Письменное задание 1:
Выпишите дословно ту часть рецензии, начало которой содержит слова "Журнальный зал", а конец — слова "о биографии автора.".
Письменное задание 2:
Соответствуют ли рецензии утверждения: (а) Мощенко учился в Харьковском университете; (б) Мощенко сначала попал в армию, а затем ушел в журналистику; (в) Мощенко оставил службу уже после выхода на пенсию? Для каждого ответьте «да» или «нет» и приведите решающие слова рецензии дословно.

Предоставленный отрывок:

Журнальный зал

Русский
толстый журнал как эстетический феномен

Опубликовано в журнале: Новый Мир 2008, 9

Подсудные джазу

Владимир Мощенко. Блюз для Агнешки. М., “Зебра Е”, 2007, 638 стр.

Эта представительная книга много повидавшего писателя, опосредованно автобиографическая, соответствует — в хорошем смысле — монтеневской максиме: “Тот предмет, который я изучаю больше всего иного, — это я сам. Это моя метафизика, это моя физика”. Поэтому необходимо сказать несколько слов о биографии автора.

Владимир Мощенко родился в 1932 году, в детстве пережил войну и эвакуацию. Учился на факультете журналистики Харьковского университета; сначала ушел в журналистику, а потом попал в армию. Благодаря службе в Грузии Мощенко познакомился с Кавказом, его объездил и влюбился в него, потом переводил стихи с
языков народов Кавказа, выпускал собственные поэтические книги. В 60-х была
командировка в Венгрию, в то время — “самый веселый барак соцлагеря”. Там удалось прикоснуться к тому, что в Советском Союзе существовало, мягко говоря, полулегально, — к джазу. Став впоследствии полковником, Мощенко еще до пенсии оставил службу.

Показанный материал:
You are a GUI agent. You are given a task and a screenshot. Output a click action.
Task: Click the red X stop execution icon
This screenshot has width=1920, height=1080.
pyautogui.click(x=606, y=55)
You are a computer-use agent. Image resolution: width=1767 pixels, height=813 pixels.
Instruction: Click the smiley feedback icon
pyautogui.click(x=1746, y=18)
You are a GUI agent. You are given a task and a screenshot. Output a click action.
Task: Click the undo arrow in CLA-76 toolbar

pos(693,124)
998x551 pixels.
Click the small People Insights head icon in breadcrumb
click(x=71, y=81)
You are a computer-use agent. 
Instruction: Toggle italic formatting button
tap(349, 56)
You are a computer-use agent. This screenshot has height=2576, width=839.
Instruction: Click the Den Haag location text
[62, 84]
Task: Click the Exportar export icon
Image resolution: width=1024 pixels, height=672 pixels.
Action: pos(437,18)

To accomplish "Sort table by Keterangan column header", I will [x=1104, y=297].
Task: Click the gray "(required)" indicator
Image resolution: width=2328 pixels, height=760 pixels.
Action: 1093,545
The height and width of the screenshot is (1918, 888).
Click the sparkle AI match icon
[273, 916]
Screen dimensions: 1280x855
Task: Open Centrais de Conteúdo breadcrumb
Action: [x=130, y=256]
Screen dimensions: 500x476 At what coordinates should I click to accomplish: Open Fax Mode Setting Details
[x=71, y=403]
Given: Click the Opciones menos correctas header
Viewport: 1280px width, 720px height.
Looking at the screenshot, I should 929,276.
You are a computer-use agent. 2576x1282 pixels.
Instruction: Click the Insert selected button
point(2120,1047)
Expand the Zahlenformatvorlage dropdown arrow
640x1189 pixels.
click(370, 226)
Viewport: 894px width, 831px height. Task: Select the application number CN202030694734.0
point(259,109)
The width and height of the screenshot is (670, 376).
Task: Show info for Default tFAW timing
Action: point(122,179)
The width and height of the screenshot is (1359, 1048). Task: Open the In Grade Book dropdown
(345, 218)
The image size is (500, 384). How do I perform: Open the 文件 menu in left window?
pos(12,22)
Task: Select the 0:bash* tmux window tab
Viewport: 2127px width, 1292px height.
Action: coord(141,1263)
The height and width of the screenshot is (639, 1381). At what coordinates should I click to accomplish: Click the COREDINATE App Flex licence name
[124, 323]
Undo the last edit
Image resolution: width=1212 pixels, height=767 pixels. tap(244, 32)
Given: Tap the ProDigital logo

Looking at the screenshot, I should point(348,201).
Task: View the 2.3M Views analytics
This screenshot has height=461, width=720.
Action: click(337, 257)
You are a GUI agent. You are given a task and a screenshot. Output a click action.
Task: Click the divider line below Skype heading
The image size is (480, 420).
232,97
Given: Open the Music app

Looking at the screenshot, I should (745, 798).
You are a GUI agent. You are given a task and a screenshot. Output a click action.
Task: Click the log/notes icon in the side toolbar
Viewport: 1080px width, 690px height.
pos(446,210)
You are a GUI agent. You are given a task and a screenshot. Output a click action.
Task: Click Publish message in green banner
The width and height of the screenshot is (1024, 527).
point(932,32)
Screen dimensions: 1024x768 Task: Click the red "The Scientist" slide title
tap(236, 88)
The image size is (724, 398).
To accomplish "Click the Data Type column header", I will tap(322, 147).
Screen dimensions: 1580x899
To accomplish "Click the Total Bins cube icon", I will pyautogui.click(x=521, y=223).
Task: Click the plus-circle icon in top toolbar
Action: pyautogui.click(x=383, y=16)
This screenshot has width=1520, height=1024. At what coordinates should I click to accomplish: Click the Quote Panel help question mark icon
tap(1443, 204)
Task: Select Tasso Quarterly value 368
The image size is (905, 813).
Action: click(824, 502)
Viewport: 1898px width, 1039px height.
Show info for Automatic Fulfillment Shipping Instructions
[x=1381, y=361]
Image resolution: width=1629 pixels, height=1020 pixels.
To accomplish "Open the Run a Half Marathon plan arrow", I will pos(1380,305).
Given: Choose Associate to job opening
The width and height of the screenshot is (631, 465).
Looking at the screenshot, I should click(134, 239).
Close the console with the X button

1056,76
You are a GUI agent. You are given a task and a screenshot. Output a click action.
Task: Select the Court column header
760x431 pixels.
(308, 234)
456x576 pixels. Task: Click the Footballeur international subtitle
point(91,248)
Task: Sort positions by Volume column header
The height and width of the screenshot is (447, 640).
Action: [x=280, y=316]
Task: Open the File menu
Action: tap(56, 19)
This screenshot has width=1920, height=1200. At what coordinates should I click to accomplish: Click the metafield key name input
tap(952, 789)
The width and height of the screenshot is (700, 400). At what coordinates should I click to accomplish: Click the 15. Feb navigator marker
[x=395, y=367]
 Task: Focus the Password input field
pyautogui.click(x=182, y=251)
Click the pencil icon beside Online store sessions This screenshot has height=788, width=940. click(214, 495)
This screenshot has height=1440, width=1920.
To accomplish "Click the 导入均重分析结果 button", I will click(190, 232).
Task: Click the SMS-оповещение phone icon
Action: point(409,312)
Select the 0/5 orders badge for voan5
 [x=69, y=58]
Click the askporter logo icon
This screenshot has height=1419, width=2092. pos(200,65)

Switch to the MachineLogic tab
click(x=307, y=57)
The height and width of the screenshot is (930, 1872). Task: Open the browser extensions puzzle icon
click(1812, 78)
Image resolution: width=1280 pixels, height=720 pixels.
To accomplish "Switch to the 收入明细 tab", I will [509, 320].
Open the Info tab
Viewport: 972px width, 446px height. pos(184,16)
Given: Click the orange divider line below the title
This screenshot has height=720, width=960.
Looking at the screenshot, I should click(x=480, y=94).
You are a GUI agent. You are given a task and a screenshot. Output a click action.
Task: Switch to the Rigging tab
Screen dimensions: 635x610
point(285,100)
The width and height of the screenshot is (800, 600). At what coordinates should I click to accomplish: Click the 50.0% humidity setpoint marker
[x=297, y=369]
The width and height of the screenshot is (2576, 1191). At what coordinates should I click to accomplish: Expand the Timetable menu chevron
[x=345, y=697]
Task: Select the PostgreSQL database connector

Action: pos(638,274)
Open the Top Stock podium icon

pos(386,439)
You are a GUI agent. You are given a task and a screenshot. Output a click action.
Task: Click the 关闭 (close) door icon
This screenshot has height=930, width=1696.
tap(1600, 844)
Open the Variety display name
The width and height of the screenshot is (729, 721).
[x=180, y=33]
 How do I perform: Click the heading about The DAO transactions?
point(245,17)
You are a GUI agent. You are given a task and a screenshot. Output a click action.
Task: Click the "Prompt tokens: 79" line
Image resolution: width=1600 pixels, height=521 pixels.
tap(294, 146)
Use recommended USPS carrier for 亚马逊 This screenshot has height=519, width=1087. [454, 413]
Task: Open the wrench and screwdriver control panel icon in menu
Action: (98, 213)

Правильный ответ 1:
Журнальный зал

Русский
толстый журнал как эстетический феномен

Опубликовано в журнале: Новый Мир 2008, 9

Подсудные джазу

Владимир Мощенко. Блюз для Агнешки. М., “Зебра Е”, 2007, 638 стр.

Эта представительная книга много повидавшего писателя, опосредованно автобиографическая, соответствует — в хорошем смысле — монтеневской максиме: “Тот предмет, который я изучаю больше всего иного, — это я сам. Это моя метафизика, это моя физика”. Поэтому необходимо сказать несколько слов о биографии автора.

Правильный ответ 2:
(а) Да: «Учился на факультете журналистики Харьковского университета».
(б) Нет: «сначала ушел в журналистику, а потом попал в армию».
(в) Нет: «Мощенко еще до пенсии оставил службу».